# Exercise: Analyzing Chinook Database

Preparation I've done:
 - Retrieve the dataset and load it
 - Load the %sql extension and point it at the database
 - Display the tables and an example query

Additional steps you might take:
 - Add libraries for visualization (matplotlib, seaborn, plotly)
 - Add libraries for statistics (numpy)
 - Explore the dataset using SQL and/or pandas

----

1. Retrieve a list of all the tracks in the database, displaying only the track name and the name of the album it belongs to.
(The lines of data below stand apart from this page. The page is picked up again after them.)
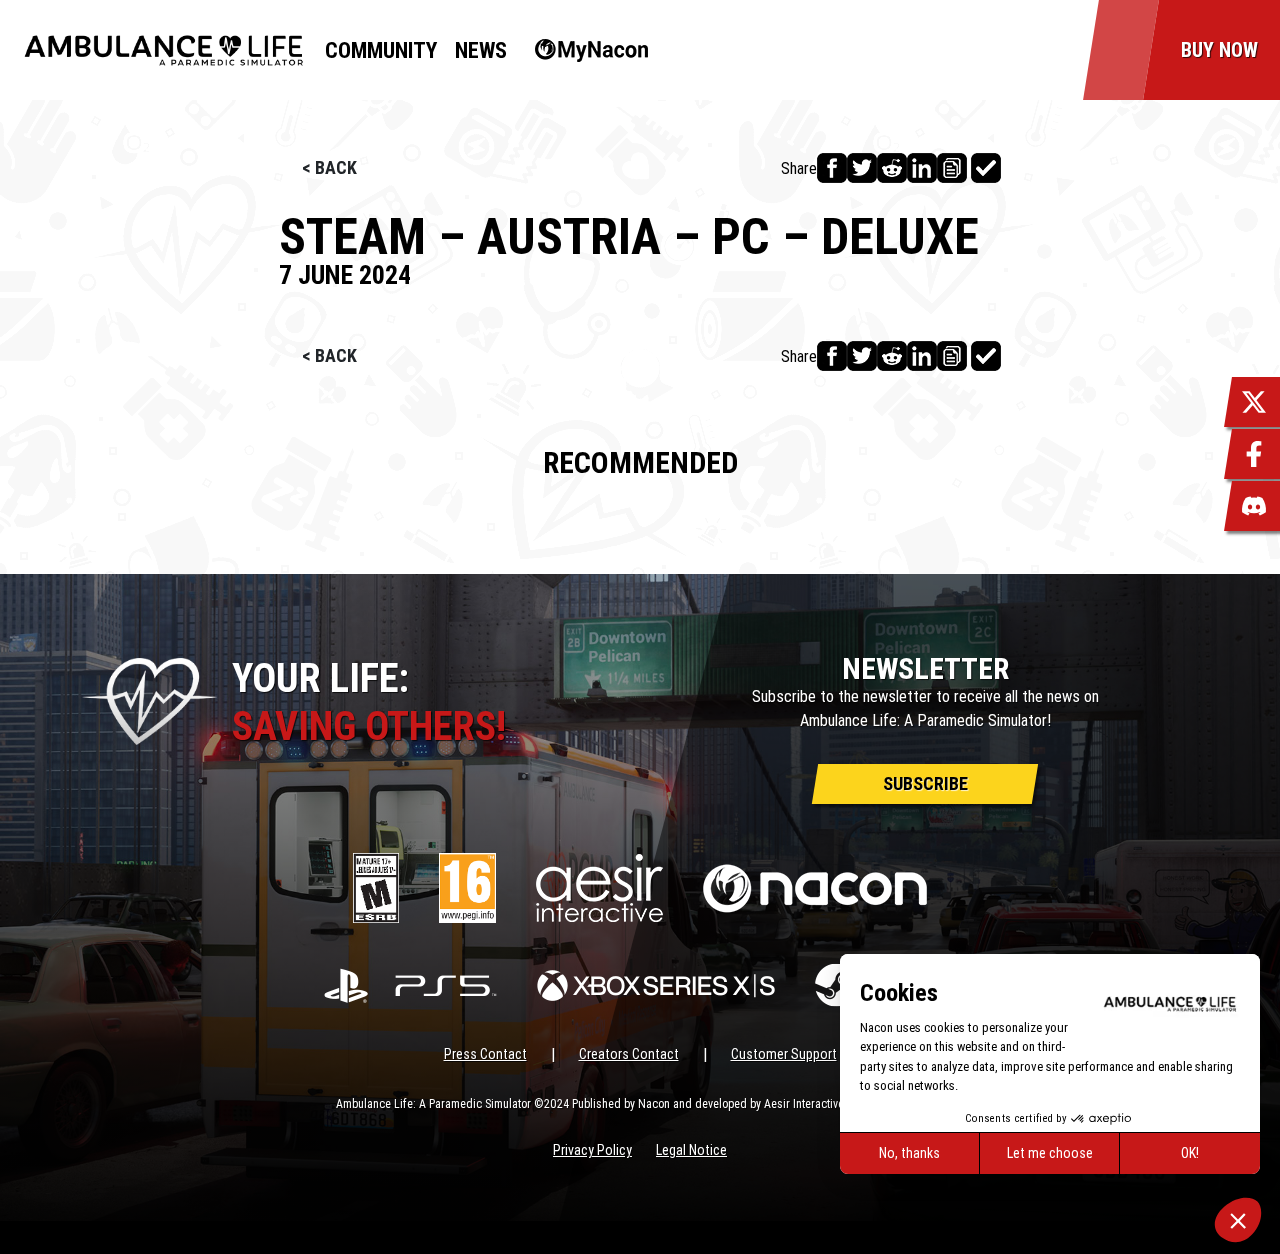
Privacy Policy (592, 1150)
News (481, 50)
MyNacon (581, 50)
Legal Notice (691, 1150)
Limit the result to the first 5 rows.
   > Operations: `SELECT`
2. Find the total number of customers from each country. Display the country name and the corresponding count. Order the results by the count in descending order.
   > Operations: `SELECT`, `COUNT`, `GROUP BY`, `ORDER BY`
3. Identify the top 5 genres with the highest number of tracks. Display the genre name along with the total number of tracks for each genre.
   > Operations: `SELECT`, `COUNT`, `GROUP BY`, `ORDER BY`
4. Determine the average invoice total for each customer, considering both the album and individual track purchases. Display the customer's first and last name along with the average invoice total. Order the results by the average invoice total in descending order.
   > Operations: `SELECT`, `AVG`, `JOIN`, `GROUP BY`, `ORDER BY`
5. Identify the customer who spent the most on music purchases. Display the customer's first and last name, along with the total amount spent.
   > Operations: `SELECT`, `SUM`, `JOIN`, `GROUP BY`, `ORDER BY`, `LIMIT`

In [1]:
# Load chinook dataset and query it using SQL magic into pandas dataframes
import pandas as pd
import sqlite3
%load_ext sql

# Load data
conn = sqlite3.connect("chinook.sqlite")

# Tell %sql about the database
%sql sqlite:///chinook.sqlite

# List tables in database
query = "SELECT name FROM sqlite_master WHERE type='table';"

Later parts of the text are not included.